Dr Yvonne Collins explores the technical advances that are enabling safer biomanufacturing
As the number of cell and gene therapies approved and entering clinical trials grows, so does the need for standardisation and robust quality control (QC). Compliance with QC standards is a basic requirement for products manufactured under good manufacturing practices (GMP), which aims to minimise risks such as contamination.
When manufacturing cell and gene therapies, there are many potential sources of contamination, including residual host cell DNA (HCD), mycoplasma and other microorganisms. Compared with conventional pharmaceuticals, there is also a limited amount of final product available for QC testing, and they have a drastically shortened shelf life.
To boost effectiveness and ensure patient safety, manufacturers must identify and mitigate the risk of contamination along the entire bioprocessing workflow. Many turn to quantitative PCR (qPCR), but it cannot deliver absolute quantification as it relies on standard curves, creating variability and bias. Regulators have recognised the need for new approaches, and the industry is responding with novel innovations in analytics, such as digital PCR (dPCR).
Digital Pcr Takes Quality Control To The Next Level
dPCR is increasingly becoming the technology of choice for robust manufacturing and QC primarily because it ensures absolute quantification without standard curves. Using microfluidic nanoplate technology, the QIAcuity digital PCR system integrates sample partitioning, thermocycling and imaging into one system. This results in a simplified workflow, faster time to results, higher throughput and enhanced multiplexing. Well-designed dPCR assays offer precise and sensitive contaminant testing of mycoplasma and residual host cell DNA, ensuring the potency, purity and safety of the therapeutic product.
Residual Host Cell DNA
Residual host cell DNA (HCD), often carried over during viral vector production, poses considerable safety concerns, including oncogenicity, infectivity and immunogenicity. Guidance issued by the FDA and World Health Organization states that biotherapeutics developers “limit the amount of HCD for continuous non-tumorigenic cells to less than 10 ng/dose and the DNA size to below approximately 200 base pairs.”
To comply with this guidance and deliver a safe product with the appropriate therapeutic dose, manufacturers need to accurately quantify the amount of residual HCD. Here, qPCR, a common method for monitoring residual HCD, has drawbacks, including amplification bias, nonspecific signals, and lack of reproducibility. Furthermore, qPCR requires time- and labour-intensive sample extraction and calibration standards for quantification.
Nanoplate digital PCR presents a robust alternative with higher precision and sensitivity of detection at a lower template input range. Residual DNA (resDNA) quantification assays detect femtogram levels of HCD from CHO and E.coli in a single reaction, even when PCR contaminants and other inhibitory reagents are present. Moreover, multicopy target assays ensure the results are not affected by the fragmentation of HCD. What’s particularly attractive is the digestion- and purification-free workflow, which reduces hands-on time.
When producing adeno-associated virus (AAV)-mediated therapies, the use of live cell culture to grow AAVs opens up the possibility of potential mycoplasma contamination. Mycoplasma are difficult to detect, spread quickly, resistant to antibiotics and pathogenic to humans, rendering the entire production workflow vulnerable to failure.
Until recently, qPCR was the “gold standard” for detecting process- or product-related impurities, identifying mycoplasma in a day, but estimating its levels using a standard curve approach. Although this was considered an improvement over traditional culture-based tests, it is still not sensitive enough.
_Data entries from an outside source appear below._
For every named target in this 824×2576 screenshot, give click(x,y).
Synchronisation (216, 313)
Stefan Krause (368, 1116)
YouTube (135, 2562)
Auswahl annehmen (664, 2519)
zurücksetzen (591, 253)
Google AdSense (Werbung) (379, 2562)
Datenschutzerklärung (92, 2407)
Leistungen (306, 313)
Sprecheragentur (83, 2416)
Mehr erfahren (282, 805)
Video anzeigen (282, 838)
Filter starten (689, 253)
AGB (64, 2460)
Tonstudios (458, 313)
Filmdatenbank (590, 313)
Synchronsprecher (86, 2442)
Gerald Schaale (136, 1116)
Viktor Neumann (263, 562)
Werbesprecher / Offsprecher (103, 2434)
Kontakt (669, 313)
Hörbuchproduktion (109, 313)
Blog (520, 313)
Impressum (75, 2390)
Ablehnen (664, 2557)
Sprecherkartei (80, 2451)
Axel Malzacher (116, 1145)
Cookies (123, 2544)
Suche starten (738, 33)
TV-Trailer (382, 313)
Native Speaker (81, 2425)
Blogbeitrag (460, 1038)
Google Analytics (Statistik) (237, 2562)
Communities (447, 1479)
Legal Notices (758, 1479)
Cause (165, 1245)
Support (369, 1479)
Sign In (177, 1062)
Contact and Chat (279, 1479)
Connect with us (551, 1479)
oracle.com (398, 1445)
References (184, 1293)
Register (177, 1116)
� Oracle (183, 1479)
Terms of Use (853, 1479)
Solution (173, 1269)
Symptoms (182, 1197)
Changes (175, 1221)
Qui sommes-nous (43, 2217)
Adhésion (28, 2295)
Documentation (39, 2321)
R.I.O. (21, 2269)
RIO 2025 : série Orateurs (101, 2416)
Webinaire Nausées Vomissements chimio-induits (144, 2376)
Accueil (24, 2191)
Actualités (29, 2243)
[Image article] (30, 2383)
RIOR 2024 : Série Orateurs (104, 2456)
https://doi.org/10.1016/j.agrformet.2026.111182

Nanoplate dPCR offers a powerful approach to rapidly identify contamination down to a single copy number and discriminate between live and dead microbes within complex gene therapy formulations. It supports advanced raw material and in-process testing, allowing more effective detection of microbial contamination and offering users 100% certainty about a product.
Bioburden detection is critical for offsetting the risk of microbial contamination in the final product. However, delays in testing can cause significant bottlenecks. Nanoplate dPCR speeds up bioburden detection and product release with higher throughput. Dedicated assays detect the total amount of viable microorganisms in or on a medical device, container, or component using multiplexed dPCR. This provides absolute quantification results and serves as an early warning system for possible production problems that could lead to inadequate sterilisation.
The QIAcuity digital PCR system uses GMP-compliant software that meets the stringent requirements of U.S. FDA 21 CFR Part 11 regulations. This provides a secure environment for the maintenance, verification and tracking of all electronic records generated by the software during the biomanufacturing and QC process.
Although today’s biomanufacturers are making great strides in discovering novel therapeutics, safety is still a concern, and they remain vigilant in keeping their products free of contaminants and impurities. Technological advancements such as nanoplate digital PCR offer a big leap forward for safe and effective biomanufacturing.